World Health Organization Technical Lead Maria Van Kerkhove speaks during a press briefing on COVID-19 at the WHO headquarters in Geneva on March 9, 2020. (Photo by FABRICE COFFRINI/AFP via Getty Images)
WHO and others also emphasize that these findings shouldn’t be all that shocking. Since the early days of the pandemic, WHO has reiterated that precautions like wearing a mask and social distancing should still be taken by those who have recovered from the virus, and that “there is currently no evidence that people who have recovered from COVID-19 and have antibodies are protected from a second infection.”
Subsequent studies have also demonstrated that the form of immunity conveyed by antibodies (proteins that help fight off infections, carried in blood plasma) may be short lived. A U.K. study published on July 11, which had not yet been peer-reviewed, found that antibodies may start to decline 20 to 30 days after the onset of COVID-19 symptoms. And a Chinese study published in June found that antibody levels in patients who had recovered from COVID-19 fell sharply within two to three months after infection.
(There is a second level of immunity defense, in the form of white blood cells, which may persist longer. Research is ongoing on this.)
“What we need people to understand is that this is not surprising to really anybody in the medical community and should not change at all how you act,” Kass says of the results of the Hong Kong study. “Masks, social distancing, and washing your hands are still the best defense to any coronavirus, no matter the strain.”
Kass notes that in the family of coronaviruses, immunity is generally temporary and lifelong immunity was unlikely to be acquired through one infection alone.
“Think about a common cold,” she says. “We know people have recovered from viruses and get them again — usually not as severe, maybe they have some protection from the previous exposure.”
This was true of the patient observed in the Hong Kong study. The 33-year-old had mild symptoms including a cough, fever and sore throat for several days during his first infection, but was asymptomatic the second time he contracted the virus.

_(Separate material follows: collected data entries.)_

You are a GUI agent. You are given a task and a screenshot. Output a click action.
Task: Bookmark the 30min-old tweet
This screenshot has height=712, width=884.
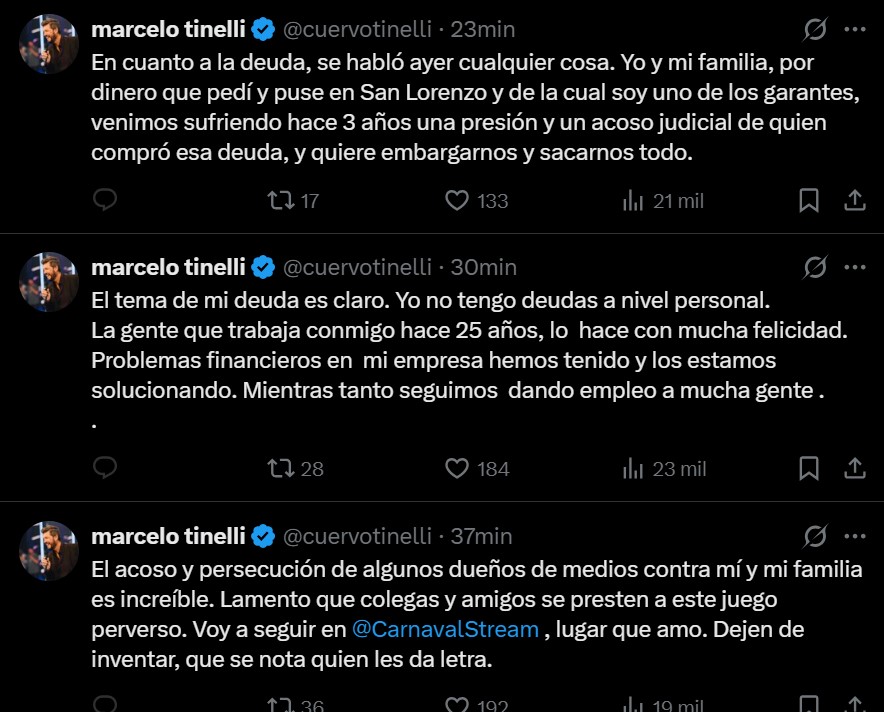click(809, 468)
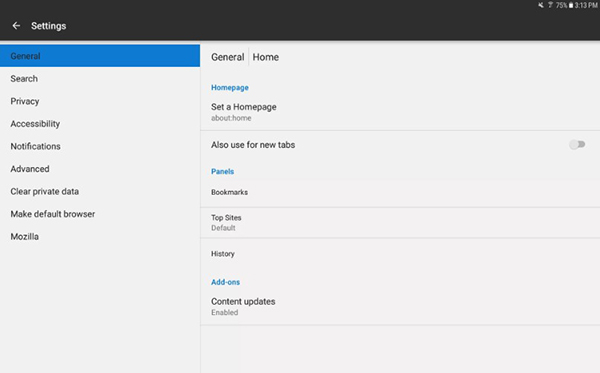Tap the back arrow in Settings header
The height and width of the screenshot is (373, 600).
point(16,26)
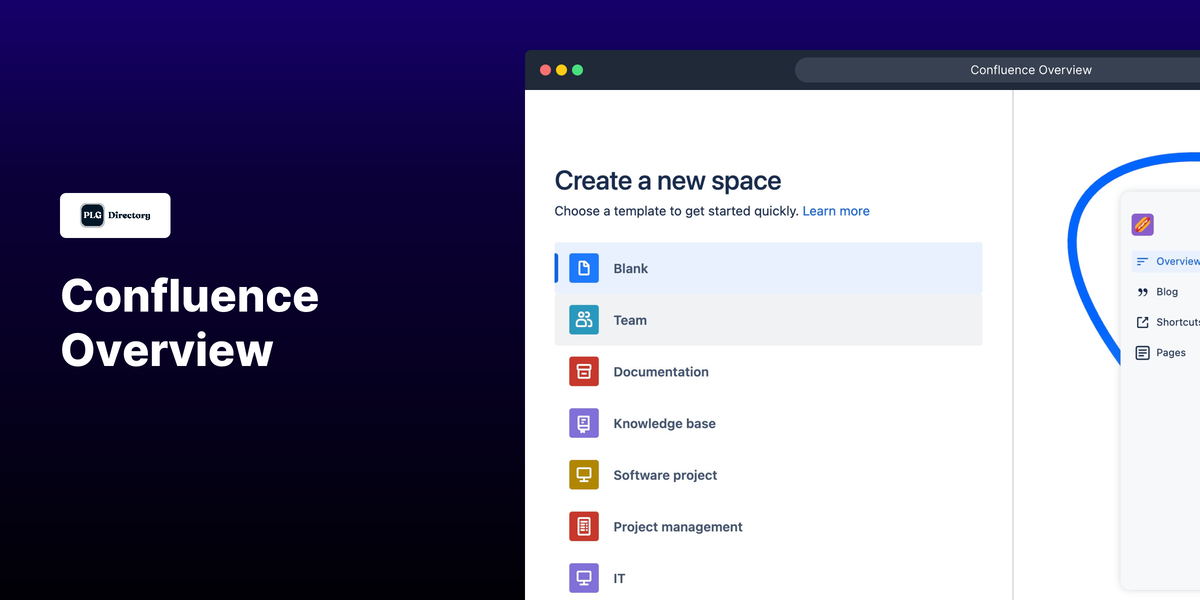This screenshot has width=1200, height=600.
Task: Select the purple Knowledge base icon
Action: (x=584, y=423)
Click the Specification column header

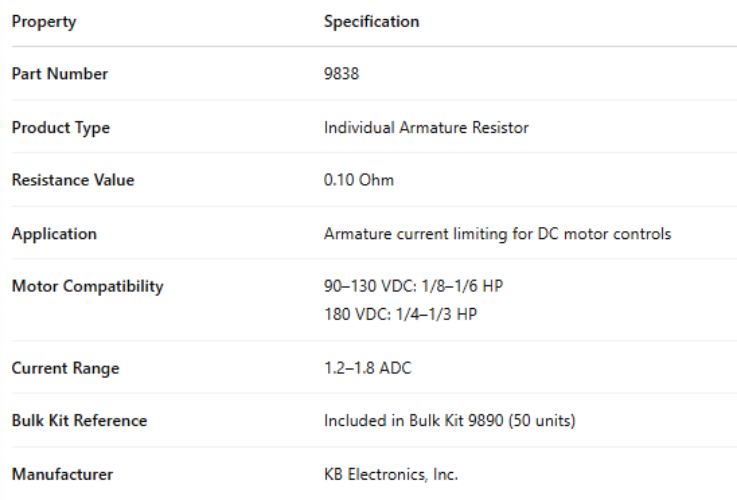click(371, 21)
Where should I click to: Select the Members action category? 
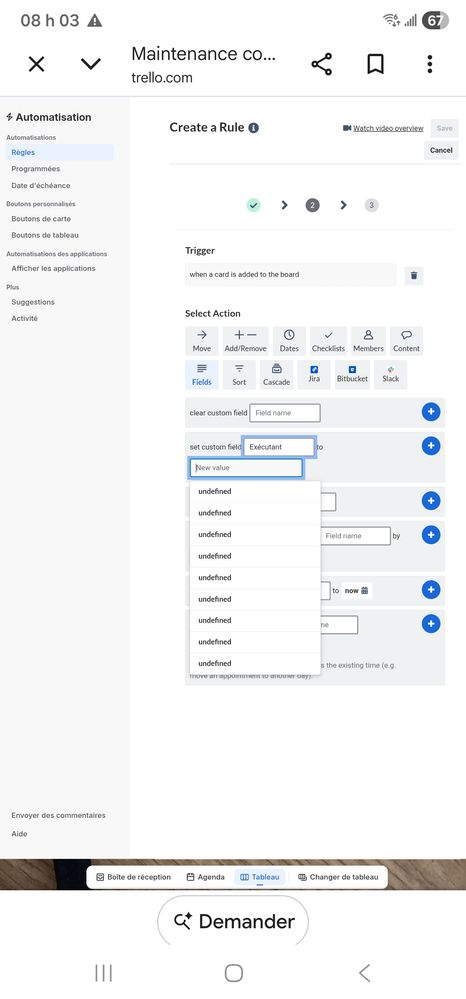368,341
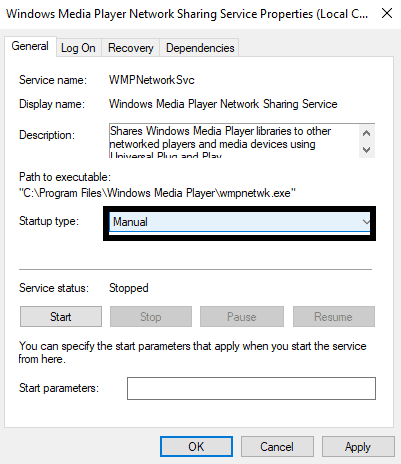Image resolution: width=401 pixels, height=464 pixels.
Task: Click the Apply button
Action: 358,447
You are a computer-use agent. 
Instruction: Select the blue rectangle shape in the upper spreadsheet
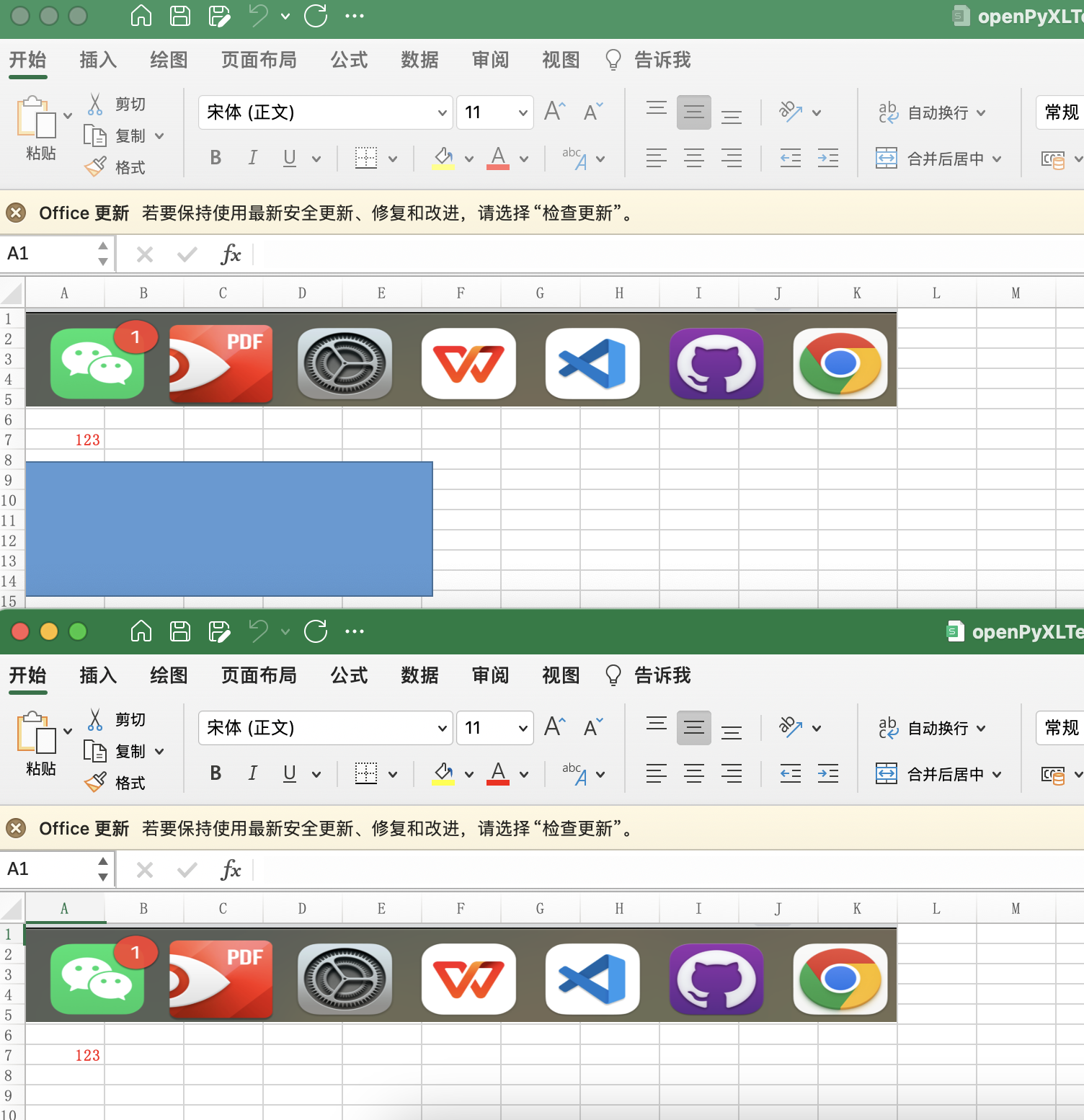(x=229, y=529)
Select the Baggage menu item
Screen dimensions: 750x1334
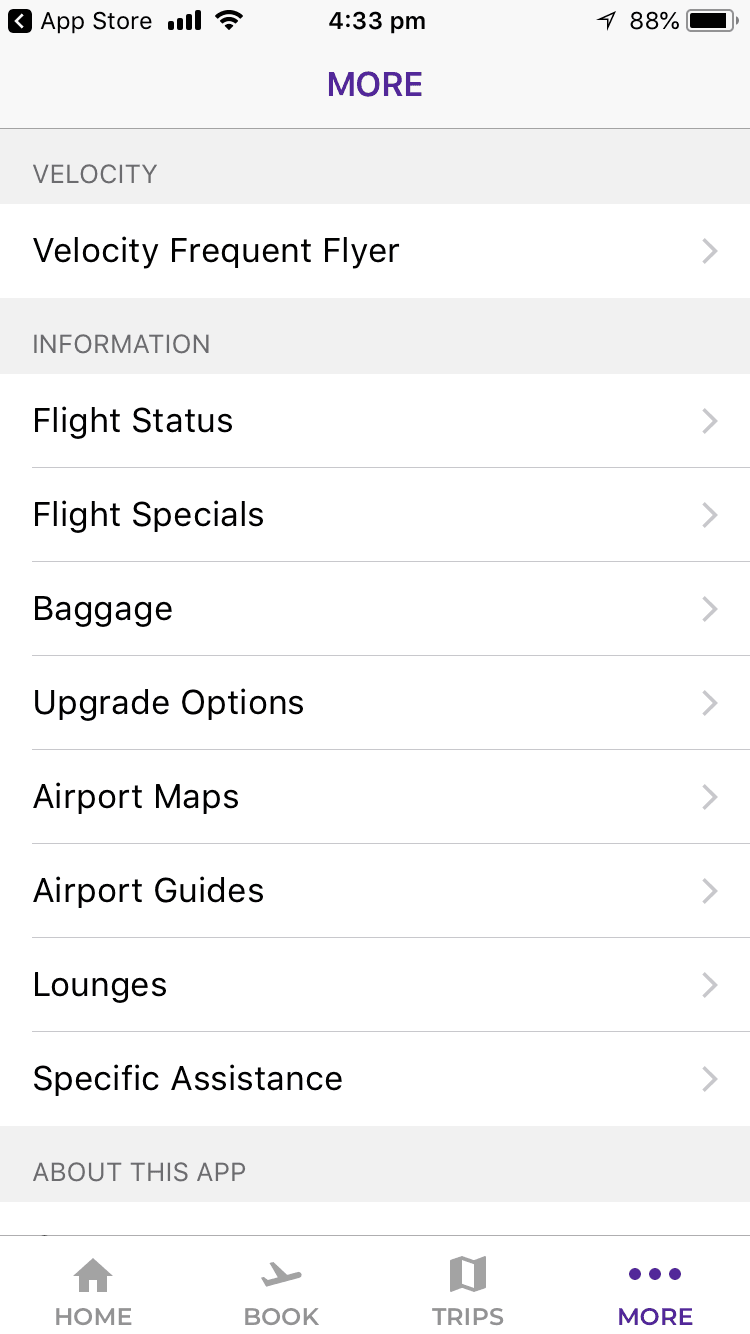coord(103,609)
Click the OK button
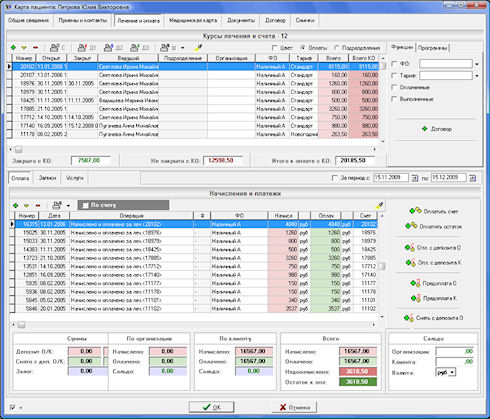 click(x=212, y=407)
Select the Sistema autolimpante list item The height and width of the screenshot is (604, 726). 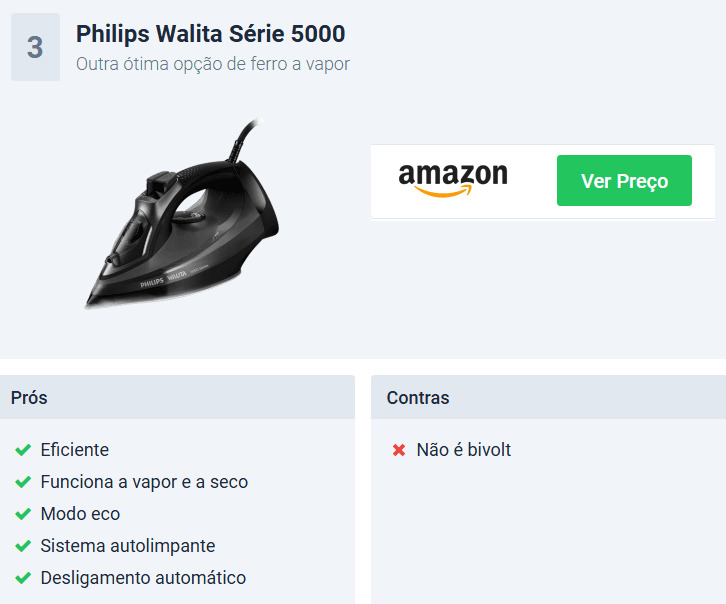(x=128, y=546)
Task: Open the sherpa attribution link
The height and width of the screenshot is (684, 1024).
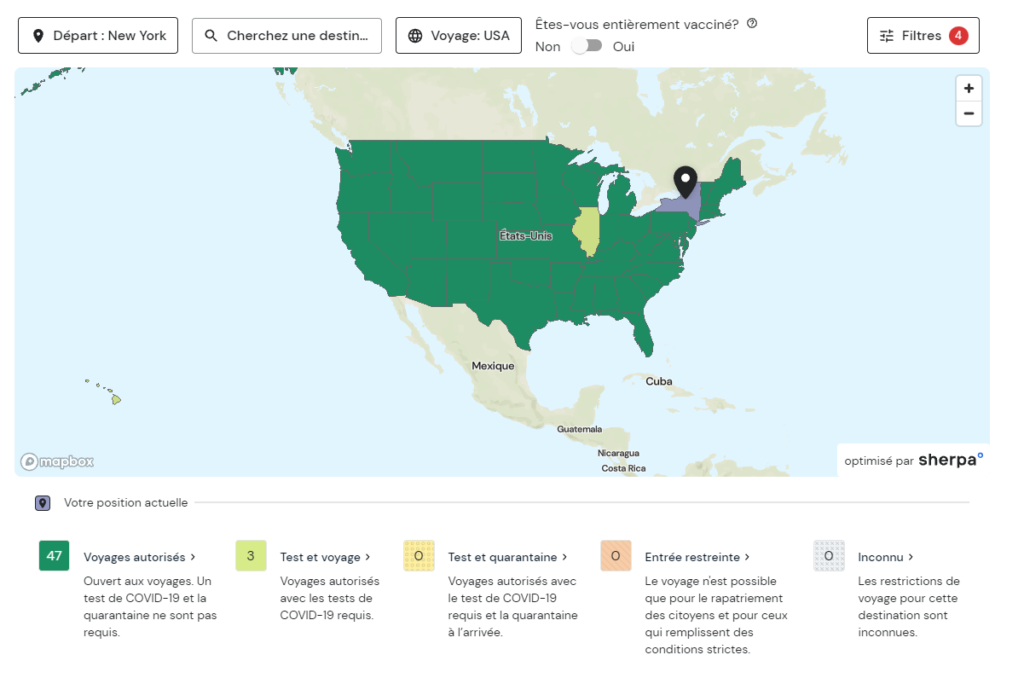Action: coord(950,460)
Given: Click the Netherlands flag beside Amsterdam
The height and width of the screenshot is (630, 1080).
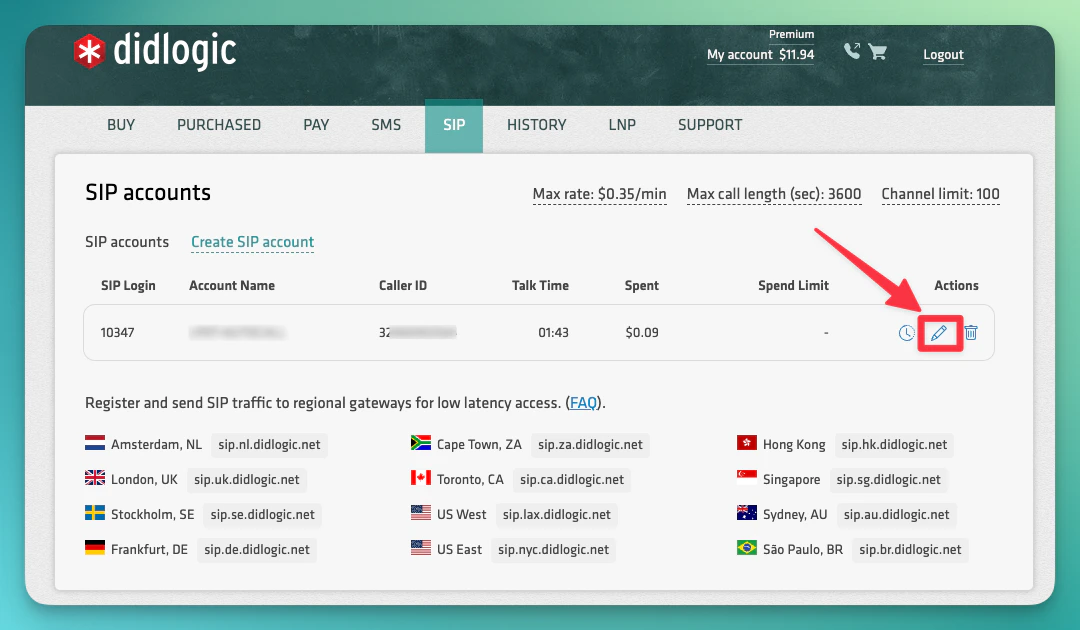Looking at the screenshot, I should tap(96, 444).
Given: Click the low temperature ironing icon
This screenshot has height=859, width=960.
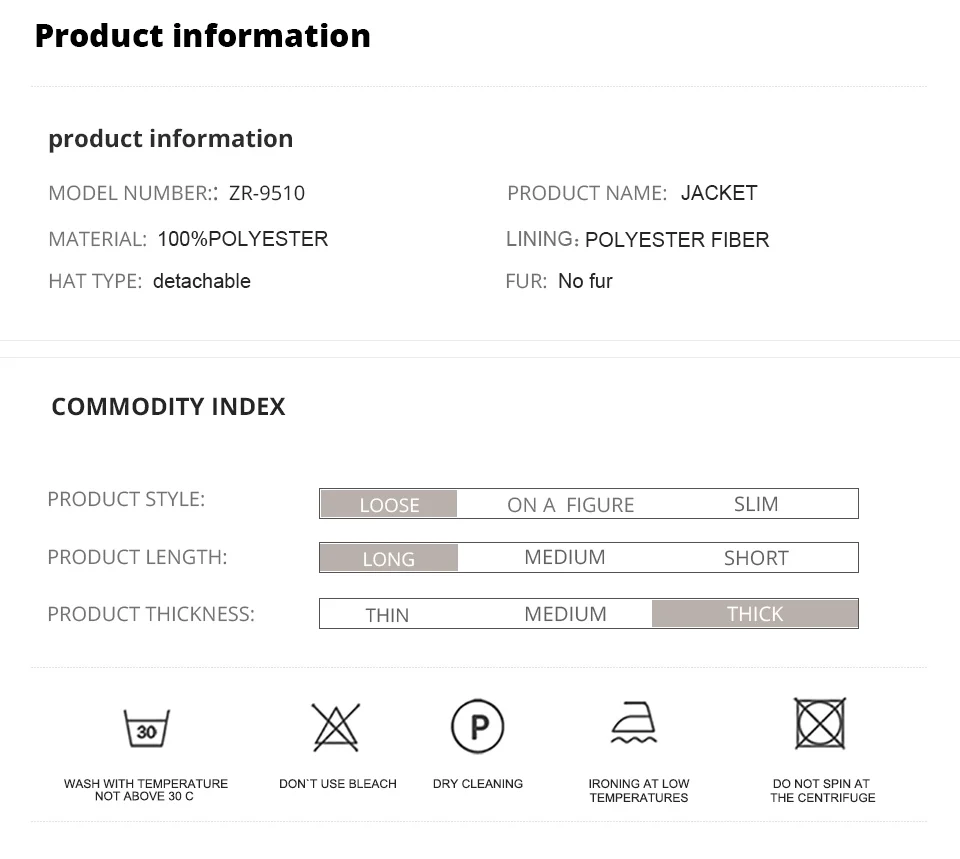Looking at the screenshot, I should [635, 724].
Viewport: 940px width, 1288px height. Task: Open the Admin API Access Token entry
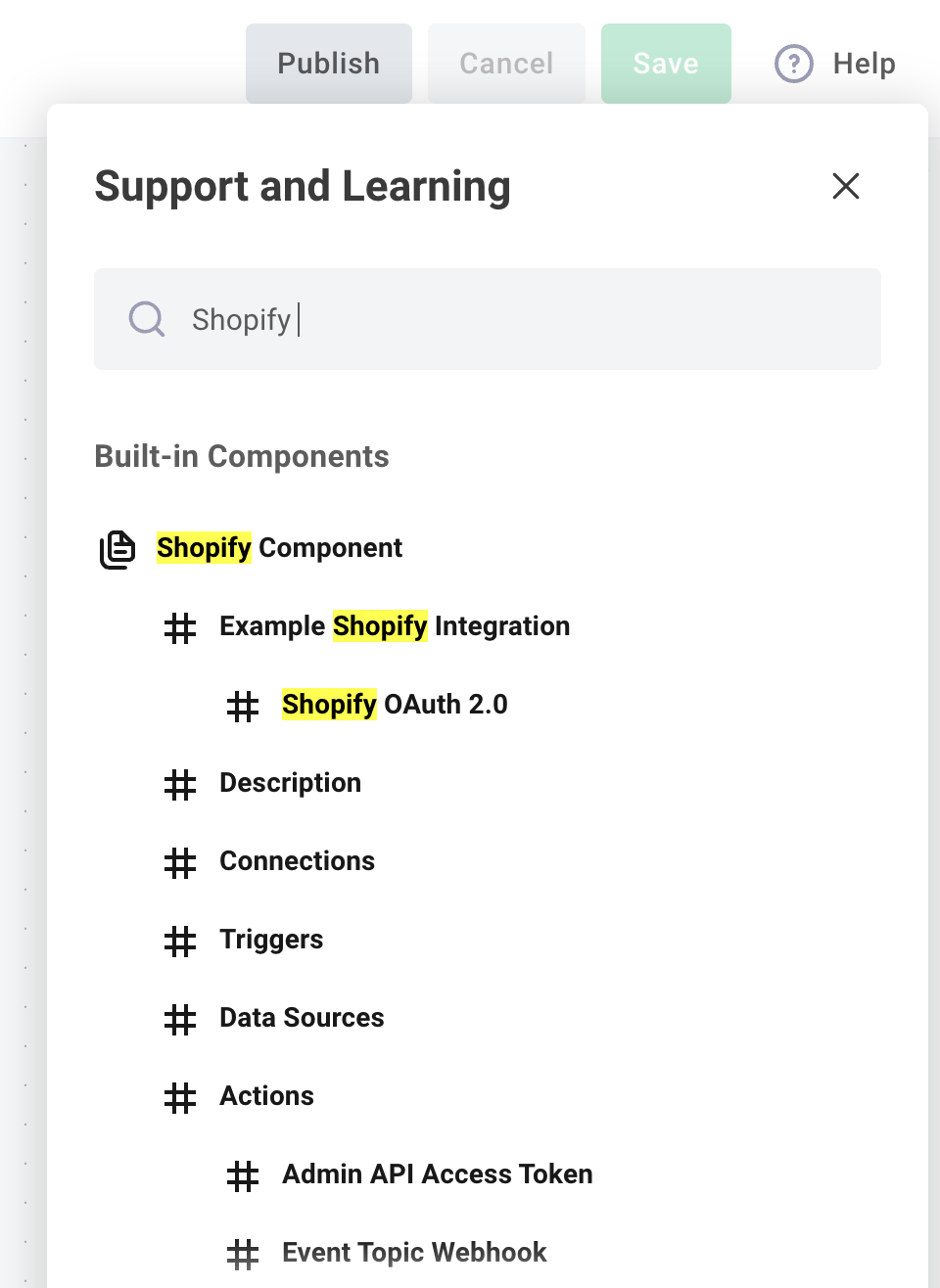pyautogui.click(x=437, y=1173)
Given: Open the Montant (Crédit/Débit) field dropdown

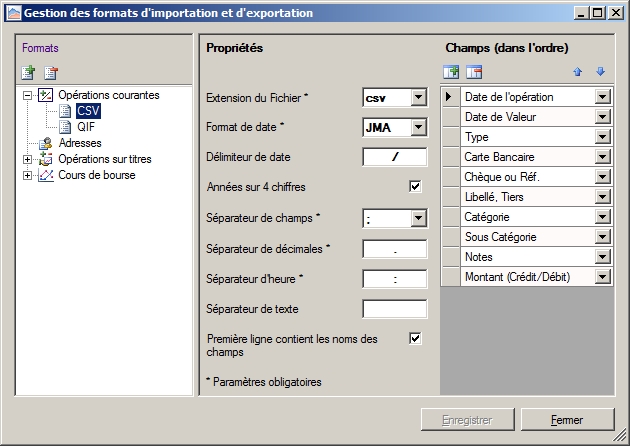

A lab technician sorts blood samples for COVID-19 vaccination study at the Research Centers of America in Hollywood, Florida on August 13, 2020. (Photo by CHANDAN KHANNA / AFP)
“His immune response prevented the disease from getting worse,” Akiko Iwasaki, an immunologist at Yale University who was not involved in the study told the New York Times. “It’s kind of a textbook example of how immunity should work.”
“That’s important,” Kass added of the fact that the patient in Hong Kong had no symptoms the second time he was infected by the virus. “We need to remember that it may mean that immunity is incomplete, but still better than having never been infected in the first place.”
But this scenario may not be the case with all reinfections. A study published on Thursday by researchers at the University of Nevada, Reno School of Medicine and the Nevada State Public Health Laboratory, which has not yet been peer-reviewed, identified the first case of reinfection in the U.S. And in this instance, the patient’s symptoms from the second infection were more severe than the first.
The results from these studies will likely inform how a coronavirus vaccine will be developed and administered. Since immunity may not last, multiple doses of a vaccine may be necessary to build up or maintain an immune response.
The possibility of waning immunity and potential for reinfection demonstrated by the study also punches more holes in the notion of natural herd immunity as a possible solution to the pandemic.
“This reinfection shows us that that is probably not a viable strategy,” Kass says of herd immunity. “In fact, it was probably never a viable strategy, because if natural infection is not longstanding, and more importantly if there are multiple strains of the virus that can infect you, then herd immunity, natural immunity, does not really have a leg to stand on.”